Exercise instructions =
Reproduce the records from the line containing "Identify the location" through the line containing "(393, 495).", inclusive, substituting "screen capture" for "screenshot" and leaving everything else unchanged. Omit the pictures from your answer.

Task data =
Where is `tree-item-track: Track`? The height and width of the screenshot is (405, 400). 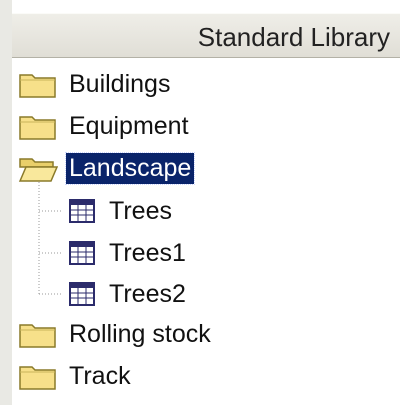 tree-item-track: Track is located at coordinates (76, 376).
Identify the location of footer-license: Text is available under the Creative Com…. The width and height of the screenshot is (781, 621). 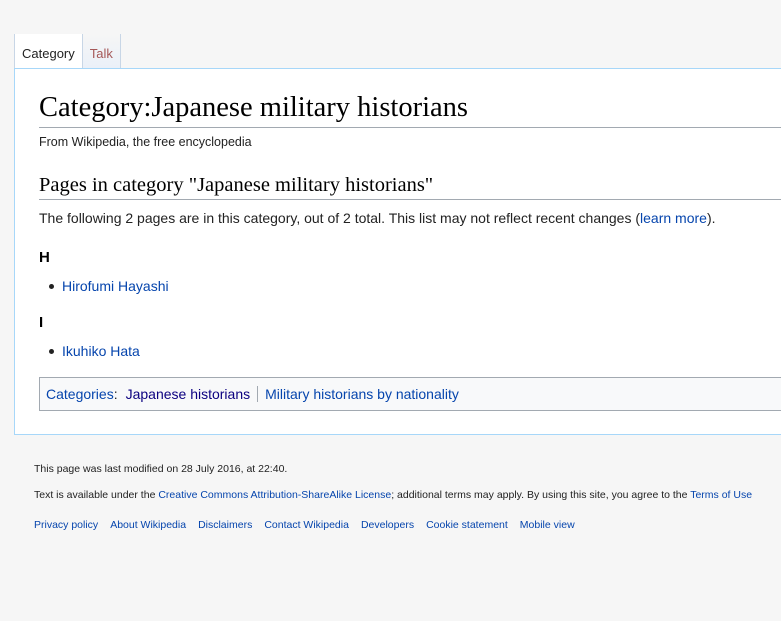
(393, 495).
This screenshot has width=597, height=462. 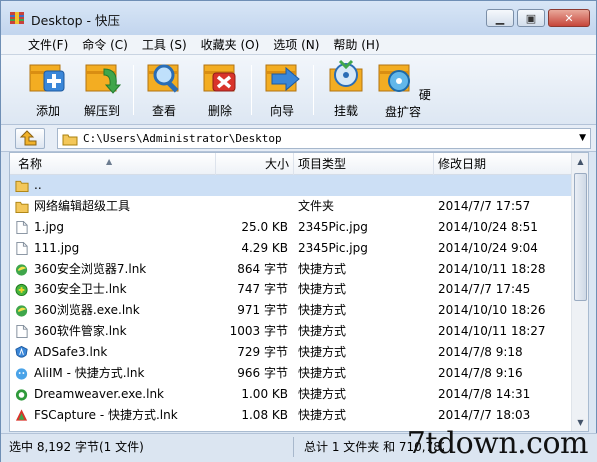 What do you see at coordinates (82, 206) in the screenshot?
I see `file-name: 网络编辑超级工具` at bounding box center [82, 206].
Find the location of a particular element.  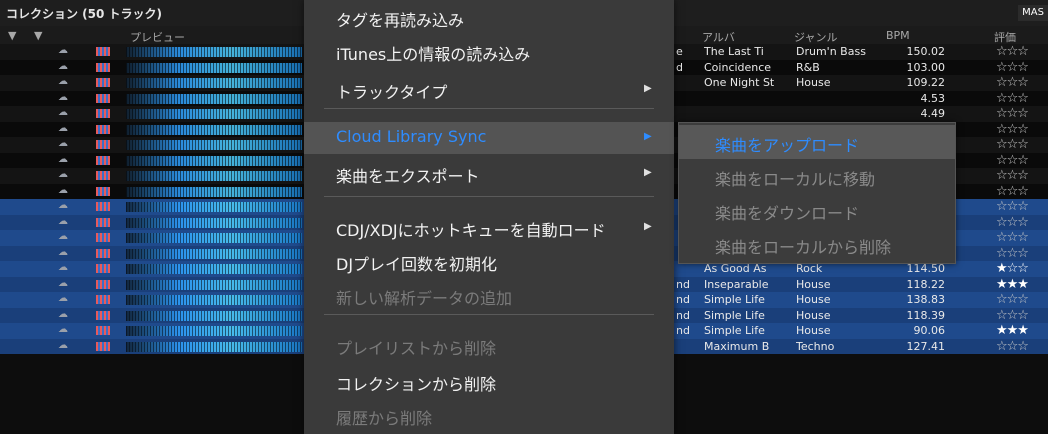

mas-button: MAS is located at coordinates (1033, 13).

==

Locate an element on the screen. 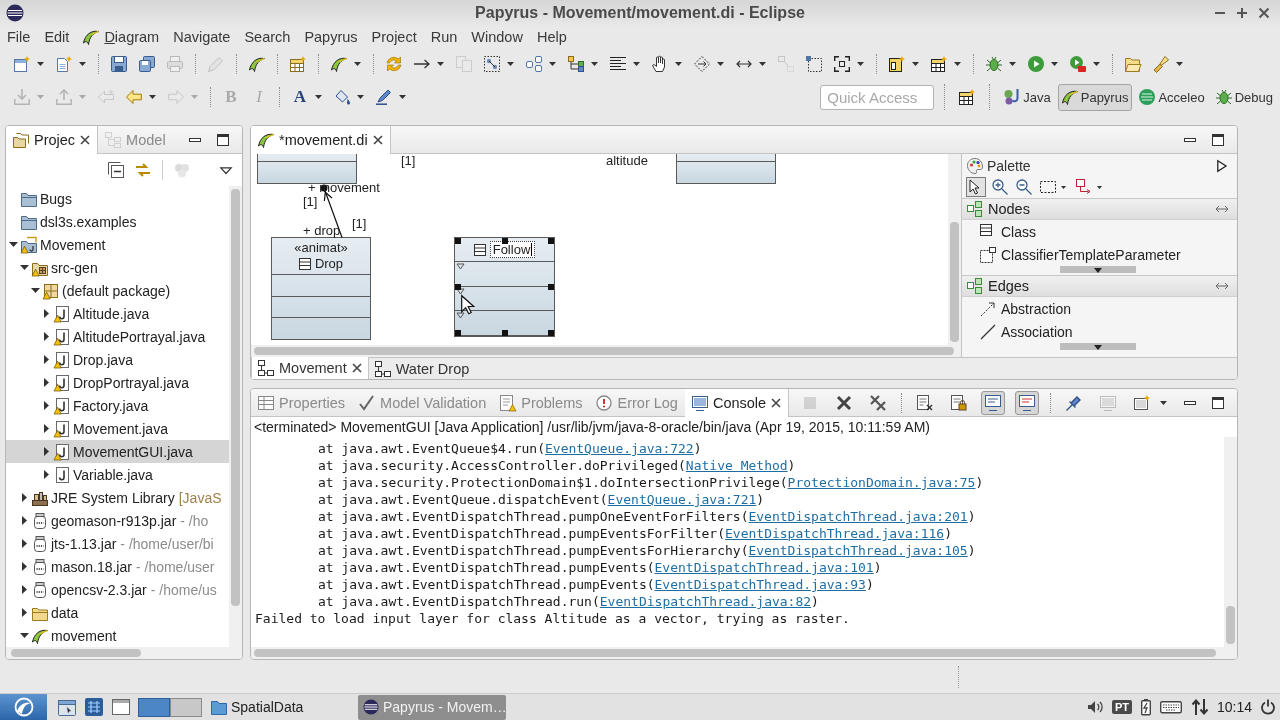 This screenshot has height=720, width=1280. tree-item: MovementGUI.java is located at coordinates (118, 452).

Your response =
Identify the location of footer-license: Text is available under the Creative Com…. The width and height of the screen capture is (781, 621). 
(393, 495).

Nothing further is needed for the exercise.